MAKASSAR, Indonesia – For a second day, searchers failed to locate a plane with 10 people on board that went missing in eastern Indonesia, officials said Sunday.
The search for the DHC-5 Twin Otter turboprop plane, owned by the Aviastar Mandiri airline, was again hindered by bad weather and rough terrain, said Henry Bambang Soelistyo, the head of Indonesia's National Search and Rescue Agency.
The plane lost contact with air traffic controllers 11 minutes after taking off in good weather Friday from Masamba in South Sulawesi province. It was on a routine flight to Makassar, the provincial capital, carrying three crew members and seven passengers, including three children.
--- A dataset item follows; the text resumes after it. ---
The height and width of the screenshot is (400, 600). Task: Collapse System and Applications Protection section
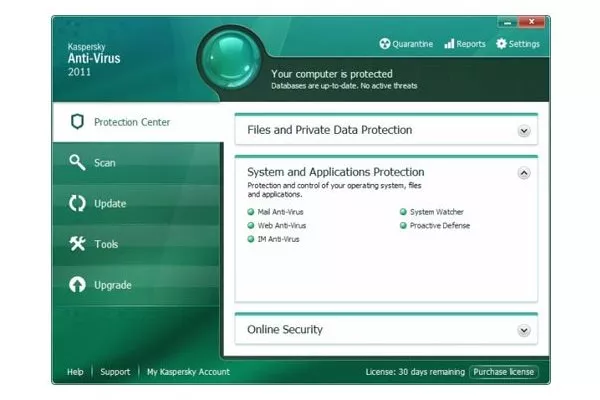tap(523, 173)
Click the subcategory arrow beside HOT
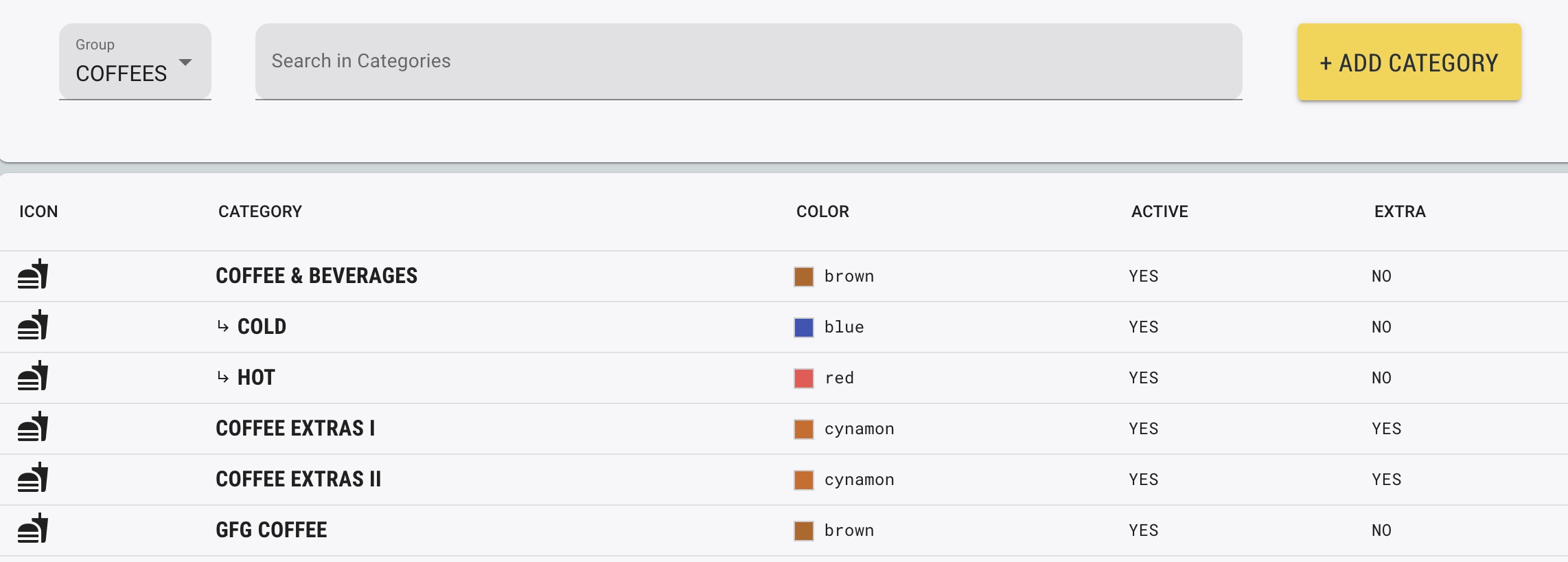 223,377
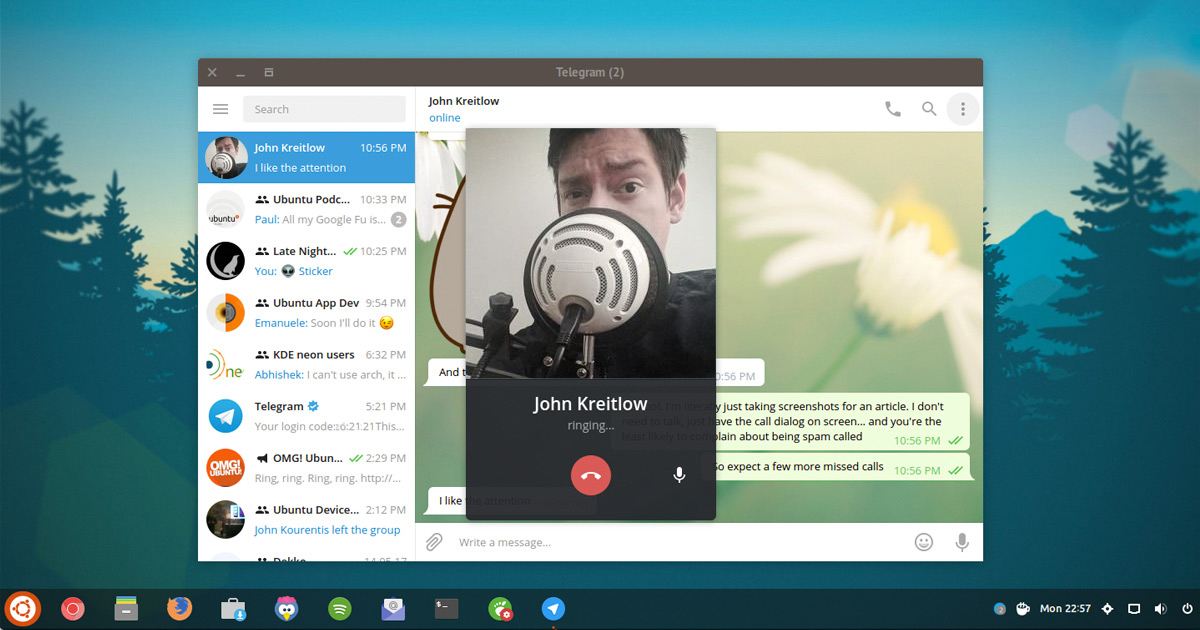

No distress signal was received.
"Today search have not yet produced any result as expected although we have expanded the search area," Soelistyo said. "I myself have checked locations reported by the locals, but we found nothing."
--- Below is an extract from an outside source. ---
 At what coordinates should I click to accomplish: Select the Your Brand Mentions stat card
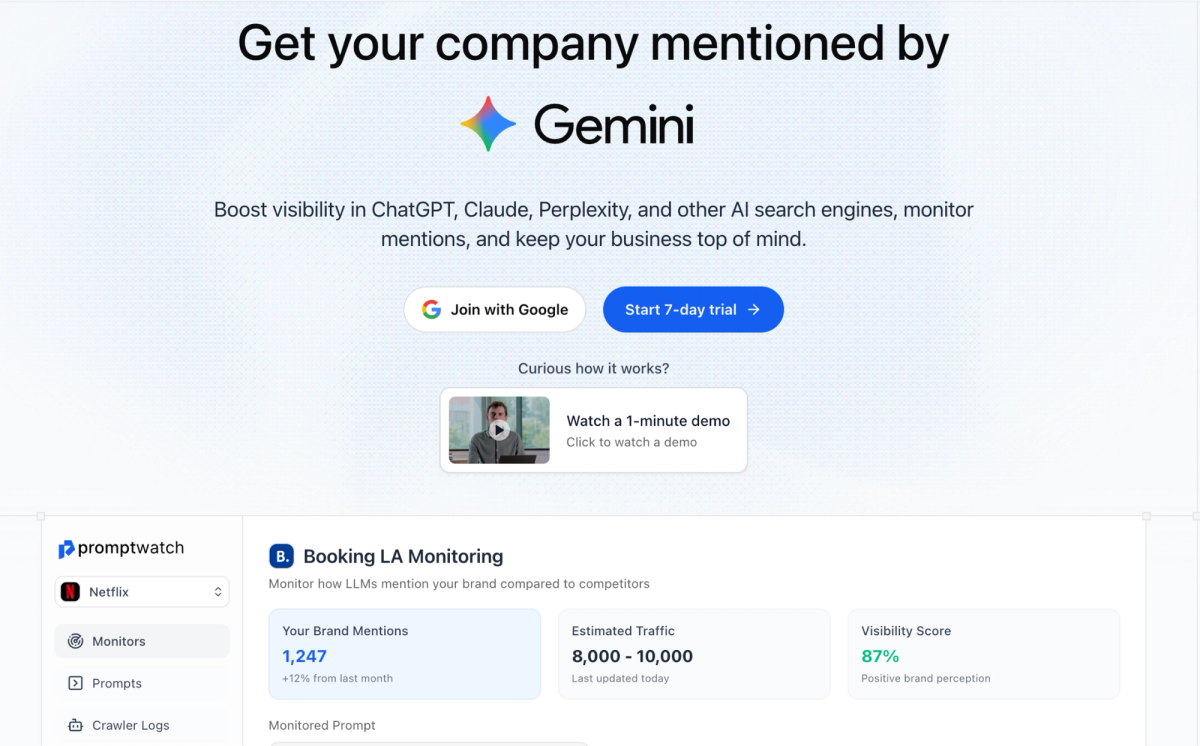(x=405, y=654)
Two aircraft and two helicopters combed areas around the location where the missing plane was believed to have made the last contact and areas where villagers allegedly heard or spotted the plane before it went missing, said Ivan Ahmad Titus, the agency's operation director.
Soelistyo said the plane may not have been equipped with an emergency locator transmitter, a device attached to the so-called black boxes, which emits a signal indicating its position. Director General of Air Transportation Suprasetyo said officials were investigating that possibility.
Monday's aerial search would focus on the sea, while on the ground, soldiers and policemen would search along the 150-mile route of the Masamba-Makassar flight.
The 1981 Canadian-made plane joined Aviastar in January 2014 and underwent its most recent maintenance on Sept. 15.
Indonesia, a sprawling archipelago nation of about 250 million people, has been plagued by transportation accidents in recent years, including plane and train crashes and ferry sinkings. It is one of Asia's most rapidly expanding airline markets, but is struggling to obtain qualified pilots, mechanics, air traffic controllers and modern airport technology.